Evidently the Duke of Coranza is too far gone into his dotage to notice her unseemly ways – or, more likely, his sole interest in her was the hope of using her wealth to attract honest settlers to his grim little duchy, whose sole exports, I understand, are the production of beer and checkered handkerchieves. They are now married. I wish them joy of one another, I am sure, in the few years that they have left.

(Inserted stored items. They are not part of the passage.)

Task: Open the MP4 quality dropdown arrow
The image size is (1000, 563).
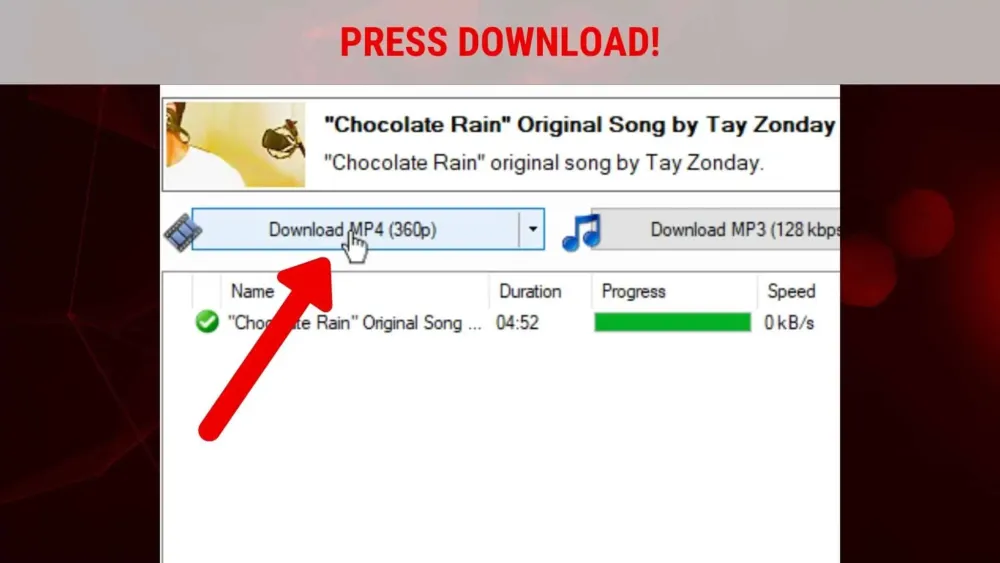Action: click(x=532, y=230)
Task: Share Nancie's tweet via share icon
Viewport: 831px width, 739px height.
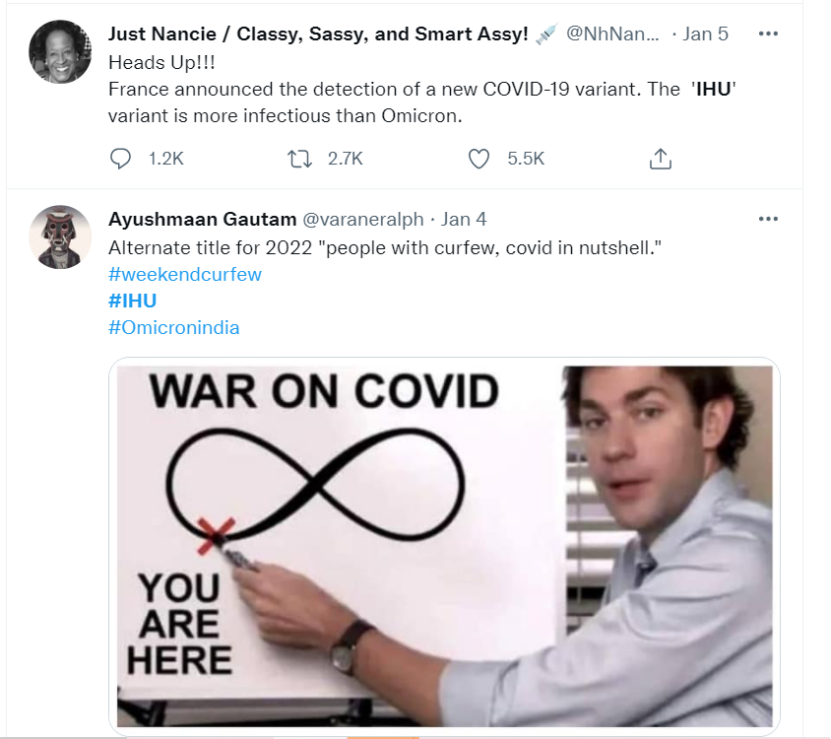Action: (x=660, y=158)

We, of course, were not invited to the wedding, even though I had done her the great condescension of sending her a card to admit her to the church where I made my vows to my dearest Harold and acknowledged him my lord and master from now until Eternity. She cannot possibly have expected an invitation to the wedding breakfast, even if she does now call herself a duchess.

Blanche and Beebee thought we should have invited her anyway, for the sake of being able to say there was a duke at my wedding – but I disdain such subterfuges, and in any case one of Harold’s cousins is the grandson of a Viscount from the Home Archipelago and to expect him to sit down to dinner with a duke whose grandfather was… well, who indeed knows what – would be the Sheerest Pretension. And you know, my dear Mina, how I abhor conceit. Everything at my wedding, from the arches of hothouse chrysanthemums to the gold-plated dinnerware, was of the very simplest, for that is my taste.

I was indeed delighted to see you at the wedding, my dearest Mina. How prosperous you look, and how wonderfully Signor di Sneachi’s hair has kept its colour! I hope very much that when we travel to the Home Archipelago to visit dear Harold’s relatives – not that any such visit is mooted at present, but indeed, why would they not be delighted to receive us – we may meet again and entrust our secrets to each others’ bosoms once more.

Harold strolled out some time ago to contract some business at the Bank: I do not understand it, such a scatterbrain as I am, but I feel sure he will return at any moment. The stupid man who wishes to use the mechanical scribing machine has returned and is tapping his pocket watch, so just to spite him I will sit here a while with my hands at the keys and watch the dearest little steamer puffing its way out into the bay. There is a gentleman on deck of something of the same height and build as Harold: he looks as if he is waving his hat to me. How droll!

Until we meet again, dear Mina,

I remain your most loving friend

Harriet Percival

P.S. By the by, as I am writing my letters of thanks for the wedding gifts we received – though none, to be sure, are as beloved as your dear toast-rack – I find there is a strange discrepancy in my records. I do not suppose you recall who it was that sent the mechanical birdcage?